Smith struck out in 10 of his first 21 major-league at-bats, the sort of failure he has never experienced. Even after slapping a run-scoring triple down the third-base line during Tuesday night’s win, Smith is still searching for continuity in a situation with few precedents.
CAM THE MAN!
1-0 Astros. pic.twitter.com/8QpTPf7KGc
— Houston Astros (@astros) April 9, 2025
“Obviously it’s not productive,” Smith said of his at-bats. “I know I’m an elite hitter, but I have to show that. Working with Cintrón and Snit, they’re helping me out along this process and I’ll get going.”
Treat the triple for what it is — an encouraging sign for someone who needed one. It snapped a 2-for-20 start to Smith’s season while crossing off two firsts.
Seeing Smith turn on a hanging sweeper and showcase his speed — he made it from home plate to third base in 11.53 seconds — showcased his tantalizing potential. Watching the two at-bats before it offered a reminder of how far he has to go.
Slotting Smith back in the starting lineup on Tuesday seemed sensible. Seattle starter Luis Castillo is a sinkerballer who pounds the inner half of a right-handed hitter’s strike zone, ideal after Smith’s positioning problems left him lunging for anything on the outer third.

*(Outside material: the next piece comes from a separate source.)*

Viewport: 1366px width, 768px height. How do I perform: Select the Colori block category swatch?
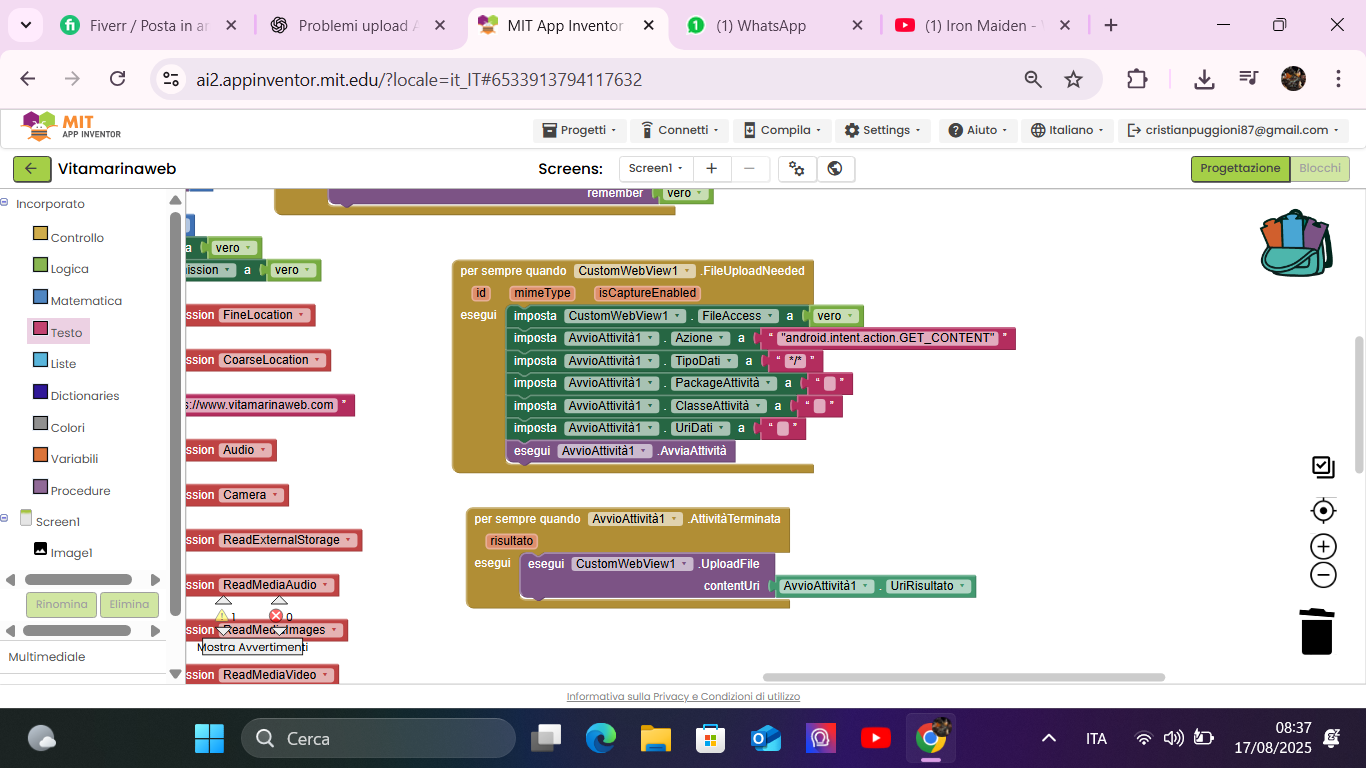coord(41,424)
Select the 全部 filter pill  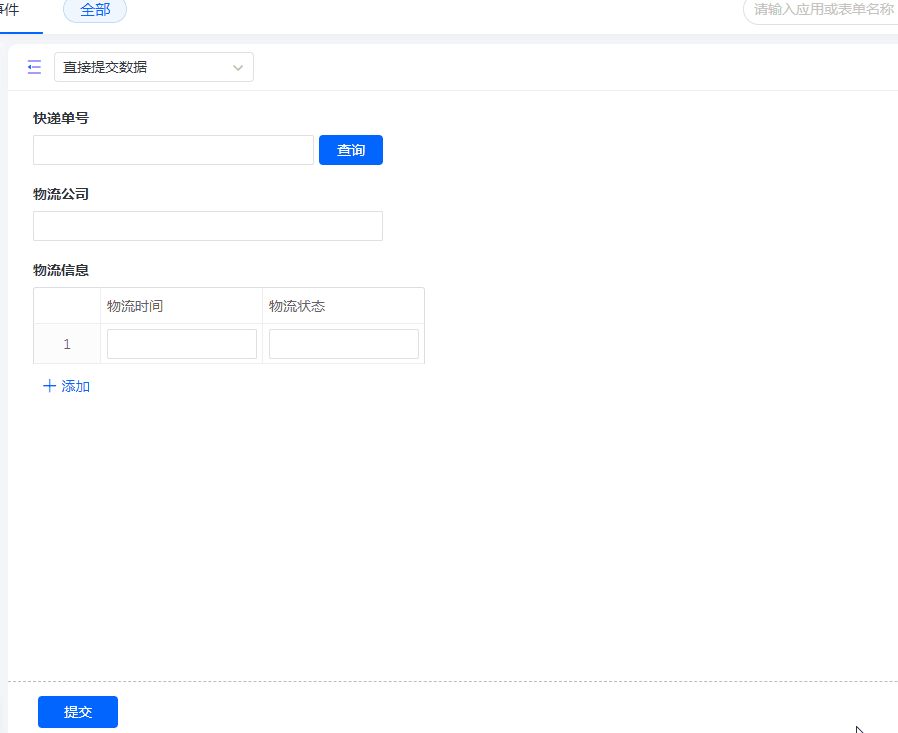(95, 10)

Castillo abandoned that attack against Smith. Almost everything Smith saw from Castillo arrived on the outer half. After hearing — and agreeing with — pleas from Espada to be more aggressive early in counts, Smith fell behind 0-2 without taking a swing against Castillo in the third inning. He eventually waved through an elevated four-seamer.
Two frames later, Smith did swing at the first pitch he saw. The fastball, again on the outer half, flew by his barrel for strike one. Four pitches later, a late swing sent a sky-high popup to right field. It stranded the bases loaded, the sort of at-bat that somehow found Smith down in the eight-hole — and the type he’ll need to master if he wants to maintain his spot in a major-league lineup.
“This kid is going to be a good player,” Espada said. “I believe in him. It is going to take some time to get him going, but he’s doing the work that we’re asking him to do and he’s going to be just fine.”